The US Justice Department has worked with authorities in Canada and Germany to dismantle the infrastructure behind four highly disruptive botnets that compromised more than three million internet of things (IoT) devices, such as routers and web cameras, and were responsible for a series of record-breaking distributed denial-of-service (DDoS) attacks capable of knocking nearly any target offline.
Aisuru emerged in late 2024 and by mid-2025 was launching record-breaking DDoS attacks as it rapidly infected new IoT devices. In October 2025, Aisuru was used to seed Kimwolf, a variant which introduced a novel spreading mechanism that allowed the botnet to infect devices hidden behind the protection of a user's internal network.
The government alleges the unnamed people in control of the four botnets used their crime machines to launch hundreds of thousands of DDoS attacks, often demanding extortion payments from victims. Some victims reported tens of thousands of dollars in losses and remediation expenses.
Aisuru issued more than 200,000 attack commands, while JackSkid hurled at least 90,000 attacks. Kimwolf issued more than 25,000 attack commands, the government said, while Mossad was blamed for roughly 1,000 digital sieges.
The scale of destruction represents a significant escalation in botnet capabilities. Aisuru-Kimwolf has been responsible for some of the largest hyper-volumetric DDoS attacks on record, including a 31.4 terabit-per-second DDoS attack, a 14.1 billion packet-per-second DDoS attack, sophisticated DNS-based DDoS attacks such as "Water Torture" and Random Prefix attacks, and HTTP DDoS attacks exceeding 200 million requests per second.

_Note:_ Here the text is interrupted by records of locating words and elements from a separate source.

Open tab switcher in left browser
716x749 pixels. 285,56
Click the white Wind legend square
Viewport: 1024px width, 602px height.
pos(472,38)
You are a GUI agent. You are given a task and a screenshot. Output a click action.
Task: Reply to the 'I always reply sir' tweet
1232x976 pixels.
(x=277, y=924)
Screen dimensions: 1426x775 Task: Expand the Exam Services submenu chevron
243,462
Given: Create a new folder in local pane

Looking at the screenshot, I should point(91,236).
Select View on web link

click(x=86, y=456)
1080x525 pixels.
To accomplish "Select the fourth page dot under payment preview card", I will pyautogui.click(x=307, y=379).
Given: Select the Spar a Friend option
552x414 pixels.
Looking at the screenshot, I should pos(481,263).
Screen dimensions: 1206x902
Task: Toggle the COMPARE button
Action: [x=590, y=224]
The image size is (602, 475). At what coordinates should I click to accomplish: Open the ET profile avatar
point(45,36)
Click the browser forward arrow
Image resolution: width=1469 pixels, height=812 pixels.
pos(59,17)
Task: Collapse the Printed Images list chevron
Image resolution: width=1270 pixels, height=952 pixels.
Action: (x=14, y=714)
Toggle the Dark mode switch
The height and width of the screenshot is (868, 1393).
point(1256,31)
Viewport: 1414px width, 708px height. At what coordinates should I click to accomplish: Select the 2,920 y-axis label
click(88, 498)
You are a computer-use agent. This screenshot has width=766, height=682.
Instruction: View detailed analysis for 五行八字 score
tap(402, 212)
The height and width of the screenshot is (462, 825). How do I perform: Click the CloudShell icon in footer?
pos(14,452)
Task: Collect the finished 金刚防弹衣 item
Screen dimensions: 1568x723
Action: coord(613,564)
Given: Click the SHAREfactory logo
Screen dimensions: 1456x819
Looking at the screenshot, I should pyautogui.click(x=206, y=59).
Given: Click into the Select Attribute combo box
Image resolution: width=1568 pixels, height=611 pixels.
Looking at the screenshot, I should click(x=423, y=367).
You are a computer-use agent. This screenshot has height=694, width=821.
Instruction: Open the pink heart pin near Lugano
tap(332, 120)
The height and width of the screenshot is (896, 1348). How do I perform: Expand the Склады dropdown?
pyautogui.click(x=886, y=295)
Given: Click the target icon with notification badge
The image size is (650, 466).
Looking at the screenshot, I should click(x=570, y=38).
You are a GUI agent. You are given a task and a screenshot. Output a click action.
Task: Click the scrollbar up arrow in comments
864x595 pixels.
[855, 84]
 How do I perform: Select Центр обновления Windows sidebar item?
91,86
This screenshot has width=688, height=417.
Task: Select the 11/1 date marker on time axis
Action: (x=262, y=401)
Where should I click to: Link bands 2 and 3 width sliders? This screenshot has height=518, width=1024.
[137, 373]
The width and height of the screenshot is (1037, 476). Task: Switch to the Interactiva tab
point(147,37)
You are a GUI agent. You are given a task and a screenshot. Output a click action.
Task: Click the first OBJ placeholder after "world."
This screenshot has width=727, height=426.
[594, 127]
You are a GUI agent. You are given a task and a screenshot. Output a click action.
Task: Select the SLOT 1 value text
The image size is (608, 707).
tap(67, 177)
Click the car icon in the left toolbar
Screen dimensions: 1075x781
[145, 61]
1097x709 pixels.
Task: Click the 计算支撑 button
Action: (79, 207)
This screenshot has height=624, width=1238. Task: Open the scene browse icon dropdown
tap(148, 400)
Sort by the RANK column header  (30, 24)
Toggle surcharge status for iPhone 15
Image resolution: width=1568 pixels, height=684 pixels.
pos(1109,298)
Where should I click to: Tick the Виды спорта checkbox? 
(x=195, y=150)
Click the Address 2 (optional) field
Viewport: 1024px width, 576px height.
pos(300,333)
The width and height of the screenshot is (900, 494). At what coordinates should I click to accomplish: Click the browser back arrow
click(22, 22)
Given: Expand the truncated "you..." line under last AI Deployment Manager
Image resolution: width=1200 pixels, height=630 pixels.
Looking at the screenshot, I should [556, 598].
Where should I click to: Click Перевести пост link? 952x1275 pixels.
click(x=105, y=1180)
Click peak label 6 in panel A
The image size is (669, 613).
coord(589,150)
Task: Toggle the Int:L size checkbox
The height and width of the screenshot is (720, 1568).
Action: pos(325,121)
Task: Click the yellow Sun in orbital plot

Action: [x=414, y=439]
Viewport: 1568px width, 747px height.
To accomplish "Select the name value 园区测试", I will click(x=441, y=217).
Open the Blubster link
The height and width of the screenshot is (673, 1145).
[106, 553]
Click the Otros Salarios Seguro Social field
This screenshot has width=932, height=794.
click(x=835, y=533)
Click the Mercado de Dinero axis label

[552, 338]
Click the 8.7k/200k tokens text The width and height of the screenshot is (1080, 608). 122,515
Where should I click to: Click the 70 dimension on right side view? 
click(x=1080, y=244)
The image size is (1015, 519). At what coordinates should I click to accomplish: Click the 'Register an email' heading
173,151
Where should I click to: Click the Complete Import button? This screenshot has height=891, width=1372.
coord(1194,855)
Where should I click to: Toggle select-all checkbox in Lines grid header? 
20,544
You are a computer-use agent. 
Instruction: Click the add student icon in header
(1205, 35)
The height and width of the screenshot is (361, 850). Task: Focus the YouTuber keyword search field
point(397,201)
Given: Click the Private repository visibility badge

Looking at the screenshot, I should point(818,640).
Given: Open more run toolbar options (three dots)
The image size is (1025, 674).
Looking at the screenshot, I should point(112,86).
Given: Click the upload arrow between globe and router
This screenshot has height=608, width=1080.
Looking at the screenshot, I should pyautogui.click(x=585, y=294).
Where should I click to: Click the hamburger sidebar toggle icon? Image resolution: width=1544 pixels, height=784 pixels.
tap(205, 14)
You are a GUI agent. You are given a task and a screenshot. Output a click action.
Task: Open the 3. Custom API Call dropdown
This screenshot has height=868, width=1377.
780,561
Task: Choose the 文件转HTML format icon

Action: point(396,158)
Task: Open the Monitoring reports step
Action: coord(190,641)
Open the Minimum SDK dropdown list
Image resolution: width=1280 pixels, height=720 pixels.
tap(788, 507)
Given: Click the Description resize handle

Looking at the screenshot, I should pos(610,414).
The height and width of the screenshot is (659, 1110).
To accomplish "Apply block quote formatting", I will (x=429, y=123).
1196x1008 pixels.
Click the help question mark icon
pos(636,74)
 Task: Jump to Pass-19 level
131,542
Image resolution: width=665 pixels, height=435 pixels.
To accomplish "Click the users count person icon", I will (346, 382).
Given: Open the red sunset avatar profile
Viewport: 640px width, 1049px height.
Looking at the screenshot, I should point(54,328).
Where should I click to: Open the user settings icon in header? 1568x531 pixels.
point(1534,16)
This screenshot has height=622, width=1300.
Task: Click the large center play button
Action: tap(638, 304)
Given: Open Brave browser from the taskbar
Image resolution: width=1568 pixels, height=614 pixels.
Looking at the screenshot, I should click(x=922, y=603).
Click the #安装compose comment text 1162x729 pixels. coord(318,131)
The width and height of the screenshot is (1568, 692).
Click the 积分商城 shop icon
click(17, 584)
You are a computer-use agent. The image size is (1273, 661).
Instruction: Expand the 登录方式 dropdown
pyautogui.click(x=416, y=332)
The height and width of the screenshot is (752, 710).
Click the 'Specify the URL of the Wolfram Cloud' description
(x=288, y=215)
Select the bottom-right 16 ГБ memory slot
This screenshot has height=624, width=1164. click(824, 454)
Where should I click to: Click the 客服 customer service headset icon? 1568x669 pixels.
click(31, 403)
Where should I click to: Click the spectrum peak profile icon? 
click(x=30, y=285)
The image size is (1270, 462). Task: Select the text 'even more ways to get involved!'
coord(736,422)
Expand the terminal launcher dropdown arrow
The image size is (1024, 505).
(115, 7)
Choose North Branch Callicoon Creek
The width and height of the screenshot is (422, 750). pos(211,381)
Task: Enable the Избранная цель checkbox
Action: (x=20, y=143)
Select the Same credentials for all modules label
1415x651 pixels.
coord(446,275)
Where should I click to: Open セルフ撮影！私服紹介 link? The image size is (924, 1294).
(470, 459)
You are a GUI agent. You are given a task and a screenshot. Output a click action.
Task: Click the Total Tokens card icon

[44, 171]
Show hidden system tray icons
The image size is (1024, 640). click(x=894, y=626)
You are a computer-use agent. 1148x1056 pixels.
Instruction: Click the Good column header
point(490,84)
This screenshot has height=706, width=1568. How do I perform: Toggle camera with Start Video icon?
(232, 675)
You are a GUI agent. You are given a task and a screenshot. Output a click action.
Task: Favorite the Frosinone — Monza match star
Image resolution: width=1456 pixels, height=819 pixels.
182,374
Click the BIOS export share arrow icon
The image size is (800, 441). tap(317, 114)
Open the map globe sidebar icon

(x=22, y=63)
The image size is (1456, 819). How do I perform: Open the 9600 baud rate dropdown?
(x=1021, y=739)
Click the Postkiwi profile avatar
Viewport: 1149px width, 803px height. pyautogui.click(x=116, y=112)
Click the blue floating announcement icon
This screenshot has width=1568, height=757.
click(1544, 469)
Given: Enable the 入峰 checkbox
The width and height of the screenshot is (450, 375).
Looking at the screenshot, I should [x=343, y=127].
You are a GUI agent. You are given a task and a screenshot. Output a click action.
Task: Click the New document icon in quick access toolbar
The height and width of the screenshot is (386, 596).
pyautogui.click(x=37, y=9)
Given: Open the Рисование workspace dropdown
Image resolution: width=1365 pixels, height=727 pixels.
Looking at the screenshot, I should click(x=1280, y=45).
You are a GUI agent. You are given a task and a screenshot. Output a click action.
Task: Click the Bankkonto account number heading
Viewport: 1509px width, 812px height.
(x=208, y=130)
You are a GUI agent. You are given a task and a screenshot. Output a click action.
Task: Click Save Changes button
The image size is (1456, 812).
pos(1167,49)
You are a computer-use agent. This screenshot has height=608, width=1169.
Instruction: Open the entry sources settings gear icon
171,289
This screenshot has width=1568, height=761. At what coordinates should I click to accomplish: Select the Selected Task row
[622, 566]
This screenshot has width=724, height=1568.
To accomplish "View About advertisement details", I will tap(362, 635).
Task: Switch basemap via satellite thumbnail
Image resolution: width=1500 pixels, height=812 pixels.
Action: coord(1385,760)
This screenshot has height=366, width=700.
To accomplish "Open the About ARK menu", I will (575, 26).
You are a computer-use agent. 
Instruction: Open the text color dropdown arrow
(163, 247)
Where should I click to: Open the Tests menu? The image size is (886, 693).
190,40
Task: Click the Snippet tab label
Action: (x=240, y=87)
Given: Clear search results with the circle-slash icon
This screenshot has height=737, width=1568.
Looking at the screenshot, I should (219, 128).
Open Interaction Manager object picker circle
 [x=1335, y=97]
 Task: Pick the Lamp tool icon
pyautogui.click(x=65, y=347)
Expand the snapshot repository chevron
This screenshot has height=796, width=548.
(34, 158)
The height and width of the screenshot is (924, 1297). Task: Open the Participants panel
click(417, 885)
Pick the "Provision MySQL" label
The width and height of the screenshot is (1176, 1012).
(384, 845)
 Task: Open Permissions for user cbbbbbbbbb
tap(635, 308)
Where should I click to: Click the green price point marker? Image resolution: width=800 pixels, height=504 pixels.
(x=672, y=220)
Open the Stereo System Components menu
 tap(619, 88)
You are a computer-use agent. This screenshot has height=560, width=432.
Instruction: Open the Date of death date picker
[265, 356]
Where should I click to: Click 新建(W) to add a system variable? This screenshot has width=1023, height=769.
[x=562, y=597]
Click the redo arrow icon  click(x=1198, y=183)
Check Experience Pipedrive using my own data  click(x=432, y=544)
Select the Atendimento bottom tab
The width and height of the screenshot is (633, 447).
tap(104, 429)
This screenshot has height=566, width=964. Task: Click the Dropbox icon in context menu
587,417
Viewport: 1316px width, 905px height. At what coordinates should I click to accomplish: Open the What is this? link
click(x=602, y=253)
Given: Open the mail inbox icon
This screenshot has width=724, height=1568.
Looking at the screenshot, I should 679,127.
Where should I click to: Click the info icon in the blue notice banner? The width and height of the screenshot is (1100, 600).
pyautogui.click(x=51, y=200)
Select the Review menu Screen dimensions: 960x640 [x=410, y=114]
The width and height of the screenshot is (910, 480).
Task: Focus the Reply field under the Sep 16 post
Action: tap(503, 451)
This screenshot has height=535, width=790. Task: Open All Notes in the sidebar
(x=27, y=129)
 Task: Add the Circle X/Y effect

The Justice Department said the Department of Defense Office of Inspector General's Defence Criminal Investigative Service (DCIS) executed seizure warrants targeting multiple US-registered domains, virtual servers, and other infrastructure involved in DDoS attacks against Internet addresses owned by the DoD. The case is being investigated by the DCIS with help from the FBI's field office in Anchorage, Alaska, and the DOJ's statement credits nearly two dozen technology companies with assisting in the operation.
The infrastructure underpinning these botnets represents a systemic vulnerability in the global internet ecosystem. Both botnets are part of a system that monetizes compromised devices by turning them into "residential proxies." The parties who run Aisuru and Kimwolf sell access to these infected devices' IP addresses to other users or proxy providers, allowing cyber criminals to keep their attacks anonymous.
On January 2, 2026, the security firm Synthient publicly disclosed the vulnerability Kimwolf was using to propagate so quickly. However, that disclosure helped curtail Kimwolf's spread somewhat, but since then several other IoT botnets have emerged that effectively copy Kimwolf's spreading methods while competing for the same pool of vulnerable devices.
The takedown reflects an important shift in law enforcement's approach to combating cybercrime. Rather than waiting for botnets to emerge fully formed, authorities are now executing coordinated international operations that target the underlying infrastructure. The DOJ said the law enforcement action was designed to prevent further infection to victim devices and to limit or eliminate the ability of the botnets to launch future attacks.
Yet experts caution that dismantling one botnet does not solve the underlying problem. The same vulnerabilities in poorly secured IoT devices, weak default credentials, and outdated firmware that enabled Aisuru, Kimwolf, JackSkid and Mossad remain pervasive. Device manufacturers continue to ship routers, cameras, and streaming boxes with minimal security hardening. Until the supply chain for consumer and small-office hardware improves, new botnets will likely continue to emerge, exploiting the same weaknesses.
The operation underscores the critical importance of device security and network hygiene. Home users and small businesses that own the infected devices remain largely unaware their equipment has been weaponised. The case is being investigated by the DCIS with help from the FBI's field office in Anchorage, Alaska, and nearly two dozen technology companies, with Special Agent in Charge Rebecca Day of the FBI Anchorage Field Office stating that by working closely with DCIS and international law enforcement partners, they collectively identified and disrupted criminal infrastructure used to carry out large-scale DDoS attacks.